They open with their very best effort the magnificent 'Queen of California', which apart from stealing a melody line from Orange Juice is so good it's hard to believe they are Brits. The integral repeated keyboard riff and the sumptuous refrain, 'My baby's the queen of California, but I'm in love with the angel of New Orleans, My baby's the queen of California, but it's still you I see in my dreams', is simply irresistible

There's rare attention to detail, stretching from the loosely conceptualised lyrics to the sweeping melodies, delicate instrumental work and perfectly phrased rhyming couplets with harmony vocals that all contribute to a seamless flow.

And having set out their stall with the poised 'Queen of California', they broaden their horizons on 'Gasoline 'full of unlikely blues harp and horn riffs, noir lyrics and a wholesome production that places great emphasis on sonic quality and backing vocals.

It comes as something of a disappointment then, when they abandon their bristling opening with a step towards MOR country rock on a sub Eagles effort 'Falling All The Way' and a handful of inoffensive country rock outings. It's a shame because this is a band that obviously has so much more to give than the Everly Brothers pastiche of the banjo led 'Half Way Down The Line'.

The overall balance of the album suggests a push and pull in different directions with the impetus veering towards playing safe. Whatever the reason, this is a band that never strays too far from sparkling harmony vocals as evidenced by the beautifully crafted ballad 'Just Like Rome'. It's also a song full of angst and a chiming pedal steel that surely offers them radio potential.
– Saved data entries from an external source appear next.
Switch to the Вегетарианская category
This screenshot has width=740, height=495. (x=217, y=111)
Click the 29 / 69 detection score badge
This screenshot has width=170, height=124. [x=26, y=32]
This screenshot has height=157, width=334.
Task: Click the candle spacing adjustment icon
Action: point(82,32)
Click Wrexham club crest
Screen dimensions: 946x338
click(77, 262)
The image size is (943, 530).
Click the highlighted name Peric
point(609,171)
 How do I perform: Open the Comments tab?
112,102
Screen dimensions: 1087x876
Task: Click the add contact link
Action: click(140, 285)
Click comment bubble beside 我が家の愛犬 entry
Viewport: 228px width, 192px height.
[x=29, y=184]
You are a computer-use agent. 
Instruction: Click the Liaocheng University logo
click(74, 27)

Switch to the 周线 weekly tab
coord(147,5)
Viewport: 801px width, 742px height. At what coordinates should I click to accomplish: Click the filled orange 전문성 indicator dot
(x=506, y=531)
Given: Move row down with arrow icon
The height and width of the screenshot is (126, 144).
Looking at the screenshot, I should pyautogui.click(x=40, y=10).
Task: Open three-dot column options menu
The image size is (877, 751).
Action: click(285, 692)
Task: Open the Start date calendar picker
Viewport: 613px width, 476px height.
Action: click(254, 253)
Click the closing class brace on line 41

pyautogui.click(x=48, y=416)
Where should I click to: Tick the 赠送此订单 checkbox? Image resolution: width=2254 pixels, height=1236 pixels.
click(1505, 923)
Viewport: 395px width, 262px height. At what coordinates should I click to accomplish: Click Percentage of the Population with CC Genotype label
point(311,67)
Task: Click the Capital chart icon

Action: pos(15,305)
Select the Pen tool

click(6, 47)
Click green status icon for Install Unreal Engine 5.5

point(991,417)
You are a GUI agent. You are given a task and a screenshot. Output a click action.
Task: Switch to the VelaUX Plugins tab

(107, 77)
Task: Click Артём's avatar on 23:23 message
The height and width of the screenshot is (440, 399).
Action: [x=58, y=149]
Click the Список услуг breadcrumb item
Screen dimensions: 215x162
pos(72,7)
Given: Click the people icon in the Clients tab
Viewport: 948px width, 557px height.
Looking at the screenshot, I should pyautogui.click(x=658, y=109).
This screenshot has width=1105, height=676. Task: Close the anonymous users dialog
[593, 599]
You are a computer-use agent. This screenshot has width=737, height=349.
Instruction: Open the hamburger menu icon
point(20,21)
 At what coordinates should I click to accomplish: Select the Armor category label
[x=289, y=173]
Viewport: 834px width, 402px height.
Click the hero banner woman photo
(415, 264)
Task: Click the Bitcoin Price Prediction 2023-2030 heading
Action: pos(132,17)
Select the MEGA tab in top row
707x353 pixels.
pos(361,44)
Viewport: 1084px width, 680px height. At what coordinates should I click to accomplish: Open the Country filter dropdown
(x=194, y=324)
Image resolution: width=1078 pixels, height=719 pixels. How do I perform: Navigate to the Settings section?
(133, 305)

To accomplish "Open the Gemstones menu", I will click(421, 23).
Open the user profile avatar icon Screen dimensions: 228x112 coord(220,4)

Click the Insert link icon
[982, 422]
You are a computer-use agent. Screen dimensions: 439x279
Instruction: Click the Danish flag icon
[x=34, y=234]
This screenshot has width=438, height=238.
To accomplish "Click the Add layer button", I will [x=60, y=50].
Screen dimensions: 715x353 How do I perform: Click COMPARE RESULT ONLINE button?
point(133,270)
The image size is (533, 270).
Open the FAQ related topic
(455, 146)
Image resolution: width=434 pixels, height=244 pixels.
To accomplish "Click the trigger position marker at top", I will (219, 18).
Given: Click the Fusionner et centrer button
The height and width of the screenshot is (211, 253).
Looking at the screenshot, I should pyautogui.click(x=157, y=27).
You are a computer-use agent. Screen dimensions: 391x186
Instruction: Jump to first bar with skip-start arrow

On 'Georgia' they add some stylised lyrics to match their musical strength; 'I'm somewhere between heaven & heartbreak again, somewhere inside I can feel my life caving in'.

This perfect meeting of lyrical acumen and a sharply arranged material is the kind of approach that has projected bands like Rascall Flatts to national attention in the States, and Do Miss America have the necessary style and class to pull it off.

They nuance Dylan's 'Desire' period on 'Bad Poetry', tip their hat to REM on the love song 'Falter' and slip into a country duet on 'Call Off The Wedding'. And overlooking a lamentable slice of country twang on 'Don't Get Mad (Get Awesome)' they finish on a heavy duty smouldering ballad.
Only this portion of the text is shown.